Start of Supplied material

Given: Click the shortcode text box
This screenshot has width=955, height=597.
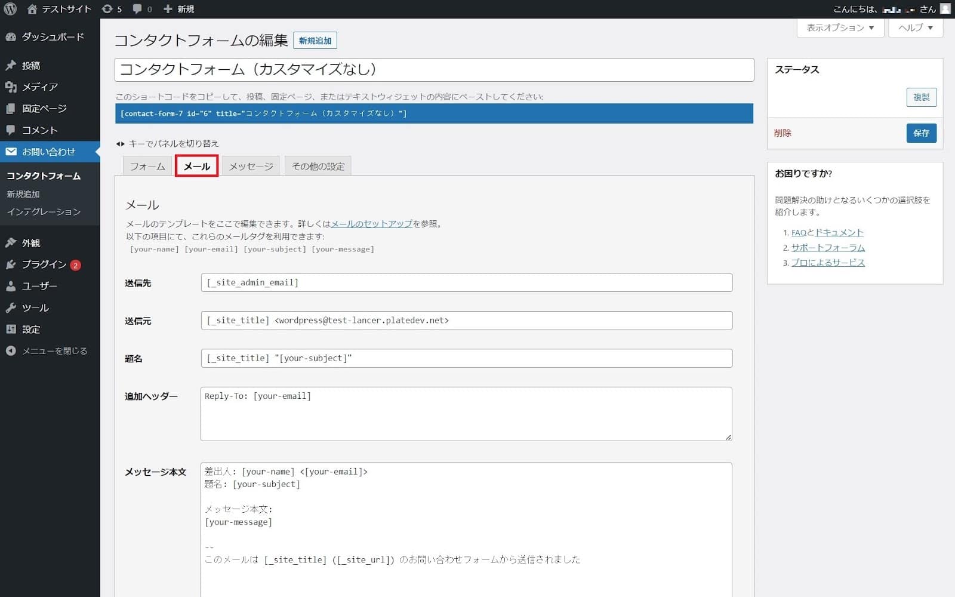Looking at the screenshot, I should [x=434, y=113].
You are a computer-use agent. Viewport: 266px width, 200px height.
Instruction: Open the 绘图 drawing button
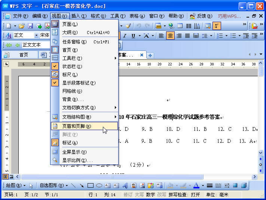click(x=14, y=185)
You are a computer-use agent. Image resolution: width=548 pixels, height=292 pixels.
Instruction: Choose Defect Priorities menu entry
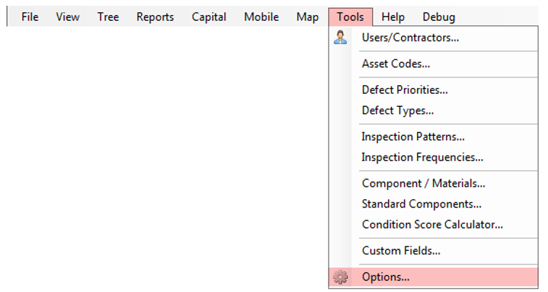(405, 90)
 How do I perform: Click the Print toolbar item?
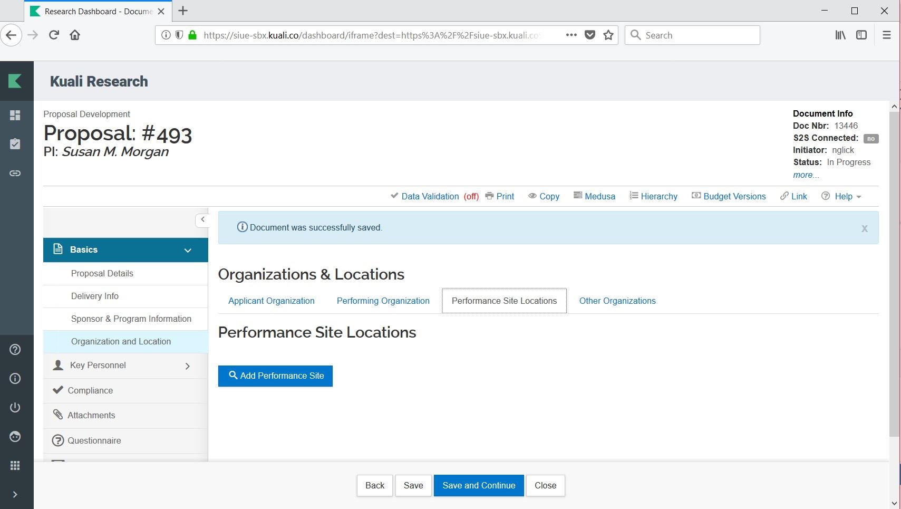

End of Supplied material

**Task item**
Copy all lines from the listing that contain "computer".

**Output for this exercise**
You are a computer-use agent. Viewport: 266px width, 200px height.
You are a computer-use agent. Image resolution: width=548 pixels, height=292 pixels.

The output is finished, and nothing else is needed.